## Ações necessárias
a - No texto sobre as origens do direito e do comércio, que nome os gregos deram à região entre os rios Tigre e Eufrates?
b - Imprima, sem nenhuma alteração, o trecho do texto sobre as origens do direito e do comércio que começa nas palavras "Nos primeiros momentos" e termina depois de "cresce no mercado.".
c - Prossiga o texto sobre as origens do direito e do comércio a partir do ponto em que ele termina.

## Bloco de texto
———

Nos primeiros momentos da evolução, o aspecto jurídico relevante é o disciplinamento dos trabalhos de extração vegetal e animal, bem como o regramento do acesso aos recursos que se apresentem ao grupo. Milhares de anos depois, registram-se as primeiras criações de animais para corte – bovinos, ovinos, caprinos e suínos –, além das primeiras manifestações de agricultura. Então, o início de um crescimento nas técnicas de cultivo e pecuária, mas já as primeiras permutas: no escambo de bens, trocam-se ideias, notícias, experiências. A humanidade cresce no mercado.
Essa revolução agropecuária instaura um tempo de previdência, de autocontrole e perseverança, tornando o ser humano um sócio ativo da natureza, em vez de continuar como parasita, além de exigir uma divisão de trabalho; a revolução seguinte será o estabelecimento de técnicas otimizadoras da produção, além de técnicas de armazenamento de recursos materiais de alimentos, permitindo o surgimento de atividades especialíssimas, exercidas por pessoas que eram sustentadas por tais excedentes, a exemplo dos mineradores, fundidores, carreteiros e, com eles, uma revolução tecnológica: metalurgia, roda, carro de boi, navio, barco a vela etc.[1]
O palco geográfico e historiográfico dessa revolução tecnológica da humanidade foi a região entre os rios Tigre e Eufrates, região a qual os gregos atribuíram o nome de Mesopotâmia: terra entre rios. Mais precisamente, trata-se da civilização sumérica (de Sumer), onde o ser humano aprendeu a controlar os cursos de água por meio de canais e diques, permitindo tirar proveito do potencial econômico das terras; a produção de excedentes e a capacidade de armazená-los foi o vetor de superação dos limites da mera subsistência, viabilizando a formação de conglomerados organizados de pessoas – as cidades –,[2] cuja estrutura evoluída é o Estado, inicialmente manifestado sob a forma de cidade-Estado.
Embora não seja possível asseverar que os sumérios sejam os criadores do comércio e, com ele, do mercado (sua ideia e sua prática social), a precedência historiográfica dos documentos jurídicos ali encontrados (hoje, o Iraque) torna aquela civilização o ponto de partida da História do Direito: o fim de sua pré-história. Aliás, o próprio ambiente de sua proto-história: a fase ainda anterior à escrita, mas da qual há relatos e vestígios que permitem alguma compreensão do que se passou como parte da evolução jurídica e mercantil da humanidade.

———

## Dados fornecidos
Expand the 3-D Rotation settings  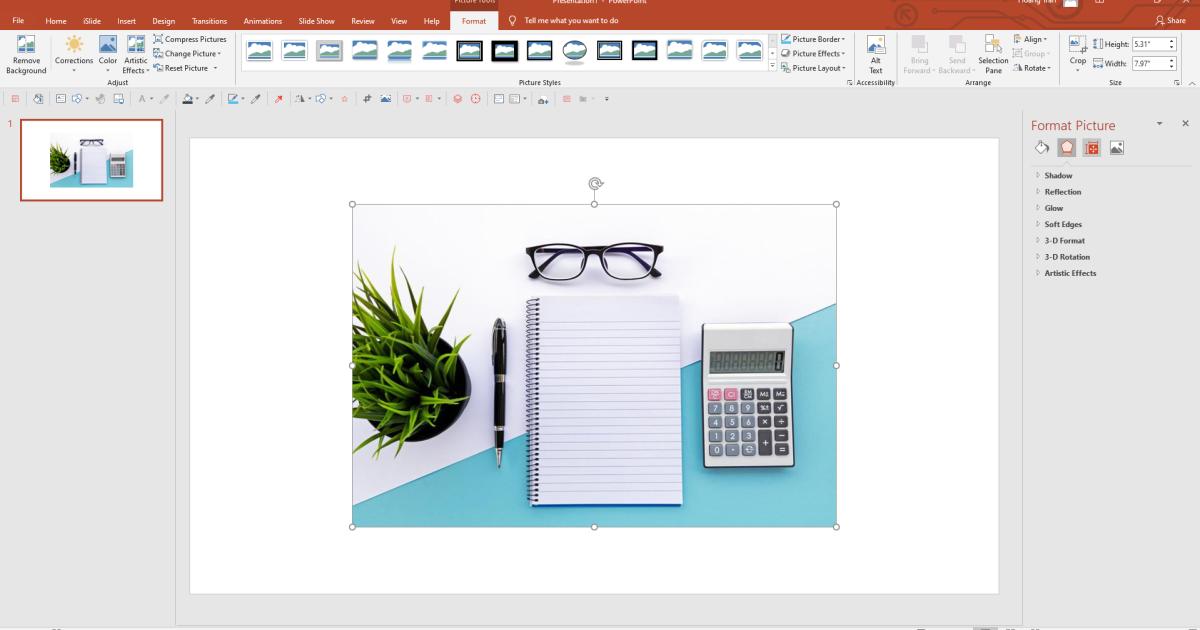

———

## Respostas
a - Mesopotâmia, que quer dizer "terra entre rios".

b -
Nos primeiros momentos da evolução, o aspecto jurídico relevante é o disciplinamento dos trabalhos de extração vegetal e animal, bem como o regramento do acesso aos recursos que se apresentem ao grupo. Milhares de anos depois, registram-se as primeiras criações de animais para corte – bovinos, ovinos, caprinos e suínos –, além das primeiras manifestações de agricultura. Então, o início de um crescimento nas técnicas de cultivo e pecuária, mas já as primeiras permutas: no escambo de bens, trocam-se ideias, notícias, experiências. A humanidade cresce no mercado.

c -
O comércio nasce pelo escambo, pela troca de necessidades. Com o passar do tempo, já há bens – as chamadas commodities, mercadorias primárias de circulação mais fácil – que são utilizados como matéria intermediadora das relações: cereais (designadamente trigo e cevada) e metais (destacando-se a prata) são usados para permitir a fixação de um preço, como fica claro nos mais antigos documentos legais hoje conhecidos: as Leis de Ur-Nammu (c. 2.100 a.C.), Leis de Lipt-Ishtar (c. 1.930 a.C.), Leis de Eshnunna (c. 1.770 a.C.) e Leis de Hamurábi (c. 1.750 a.C.), todas da Mesopotâmia;[3] esses metais eram pesados para definir a prata necessária para um pagamento; a unidade habitual era o siclo (shekel; correspondente a aproximadamente 8 gramas), sendo que 60 gramas correspondiam a uma mina de prata.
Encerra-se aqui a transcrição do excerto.